На таких началах стала вновь строиться жизнь на старом фундаменте. Молодое поколение как бы сделало девизом своей деловой деятельности древнюю заповедь, некогда вложенную иудеями в уста их грозного Иеговы: «Чти отца твоего и матерь твою, да благо ти будет и да долголетен будеши на земли». Старший сын умер семидесяти пяти лет, второй восьмидесяти четырех лет, а третий, мой дед, дожил до девяноста трех лет. Жизнь началась суровая, полная лишений с отказом почти от самого необходимого, но фортуна уже повернула свое улыбающееся лицо к семье, и под ее благосклонными взорами она быстро начала поправляться.
Бразды правления в семье приняла вдова покойного, моя прабабка Наталия Ивановна. Передо мной ее портрет. В темном повойнике, с богатой турецкой шалью на плечах, она пристально глядит из своей тяжелой рамы. Тонкие губы решительно и крепко сжаты. Видимо, это была женщина кипучей энергии, решительная и волевая, но жестокости и бессердечия в чертах ее лица не видно. Таковой она, по-видимому, и была, судя по немногим оставшимся о ней воспоминаниям.
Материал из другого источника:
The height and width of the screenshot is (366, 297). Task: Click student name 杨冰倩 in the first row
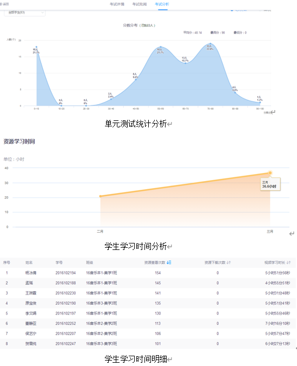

Происходила она из древней зарайской семьи Пото-ловских, которая также никогда к тягловому сословию не принадлежала. Брак был, видимо, равный. Писала прабабка мало, но ее автографы свидетельствуют, что она была женщиной грамотной — в то время среди купчих это было явлением редким. Ее руководство делом нигде официально не запечатлено, очевидно, она предпочитала оставаться в тени и двигать механизм в качестве скрытой пружины. Все же, видимо, эта скрытая пружина была настолько для всех само собой подразумеваемой, что когда в 1851 году семье было присвоено звание потомственных почетных граждан, то департамент герольдии выписал грамоту на имя Наталии Ивановны. Думаю, что и при жизни прадеда она, вероятно, играла при нем роль отрезвляющего элемента, удерживающего от увлечения чересчур рискованными фантазиями. Не в связи ли с этим прадед однажды набросал на клочке бумаги рифмованный афоризм: «От кушанья дважды варенного, от врага примиренного, от врача неученого, от злыя жены изба-ви нас, Господи!» Впрочем, быть может, я и клевещу на покойницу — по отзывам современников, она была доброй женщиной.